Por tudo, conclui o jornalista, o Brasil era um país “improvável”. O mais natural seria que, após a Independência, se esfacelasse. E por que isso não aconteceu?
— Acho que (a união) foi o resultado de um projeto muito bem sucedido da Coroa portuguesa no Brasil, que vem desde a época da colonização — defende Gomes.

Para o escritor, é um erro achar que a herança portuguesa é de improvisação, atabalhoamento, gente degredada e desqualificada. Segundo ele, a ação foi muito bem organizada.

— Desde as Capitanias Hereditárias, toda a ação da Coroa é sempre para manter o controle (territorial), conter invasões. Depois também, com os governadores gerais e o marquês de Pombal fortificando as fronteiras e impondo a língua — afirma o jornalista, lembrando que, até meados do século XVII, a língua franca em São Paulo era o tupi-guarani.
— É a Coroa que vai impondo essa noção de identidade nacional pela administração colonial, pelas leis e pela língua.

E, após a Independência, D. Pedro I manteve a fórmula, aglutinando os interesses das elites ao distribuir privilégios e títulos de nobreza, mas intervindo com força a cada rebelião, como na Confederação do Equador, em 1824. Para Gomes, ele é um elemento de força, que impede a divisão.
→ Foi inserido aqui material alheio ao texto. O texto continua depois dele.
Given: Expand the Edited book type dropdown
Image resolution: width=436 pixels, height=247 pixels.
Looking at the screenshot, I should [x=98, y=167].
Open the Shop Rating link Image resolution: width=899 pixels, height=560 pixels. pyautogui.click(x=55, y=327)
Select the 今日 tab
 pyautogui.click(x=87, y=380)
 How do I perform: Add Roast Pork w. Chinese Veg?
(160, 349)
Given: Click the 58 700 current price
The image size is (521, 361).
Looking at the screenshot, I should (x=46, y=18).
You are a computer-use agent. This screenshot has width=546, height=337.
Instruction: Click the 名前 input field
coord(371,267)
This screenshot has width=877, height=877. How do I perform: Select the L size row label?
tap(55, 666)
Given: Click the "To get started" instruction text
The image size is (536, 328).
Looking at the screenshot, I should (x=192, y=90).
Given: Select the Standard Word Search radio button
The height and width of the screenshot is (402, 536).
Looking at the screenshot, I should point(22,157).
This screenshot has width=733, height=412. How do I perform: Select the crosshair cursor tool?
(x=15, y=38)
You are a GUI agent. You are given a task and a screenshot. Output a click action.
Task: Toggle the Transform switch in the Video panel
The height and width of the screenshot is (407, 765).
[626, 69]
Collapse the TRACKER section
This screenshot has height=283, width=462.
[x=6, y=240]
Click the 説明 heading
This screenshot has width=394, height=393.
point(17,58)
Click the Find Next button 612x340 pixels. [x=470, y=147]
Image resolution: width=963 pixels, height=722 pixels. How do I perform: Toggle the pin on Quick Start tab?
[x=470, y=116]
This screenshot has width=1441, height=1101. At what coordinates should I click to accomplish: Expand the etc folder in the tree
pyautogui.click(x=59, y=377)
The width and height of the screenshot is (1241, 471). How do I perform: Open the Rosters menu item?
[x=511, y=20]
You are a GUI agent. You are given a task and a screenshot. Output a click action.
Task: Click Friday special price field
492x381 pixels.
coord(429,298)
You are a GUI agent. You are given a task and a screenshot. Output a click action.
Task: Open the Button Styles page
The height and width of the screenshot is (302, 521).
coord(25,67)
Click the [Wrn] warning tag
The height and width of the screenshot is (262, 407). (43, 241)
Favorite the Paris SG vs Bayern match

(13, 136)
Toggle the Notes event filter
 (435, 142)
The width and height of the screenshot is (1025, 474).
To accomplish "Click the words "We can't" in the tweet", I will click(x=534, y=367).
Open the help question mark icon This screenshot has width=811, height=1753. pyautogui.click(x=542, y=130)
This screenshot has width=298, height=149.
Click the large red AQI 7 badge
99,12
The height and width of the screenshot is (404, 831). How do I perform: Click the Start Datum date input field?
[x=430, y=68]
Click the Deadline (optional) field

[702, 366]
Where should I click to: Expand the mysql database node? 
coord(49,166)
— O Brasil que herdamos hoje é fruto desse projeto autoritário, de cima para baixo, de uma pequena elite que organiza todo o resto — resume.

— A República tenta alargar um pouco a base de participação, mas o que se vê é uma república com prática monárquica, de general, caudilho, ditador, sempre impondo o Estado de cima para baixo.

Somente de 25 anos para cá, estamos tentando criar um consenso.

Hoje, temos mais educação, salário, emprego, agora temos matéria-prima para construir um país.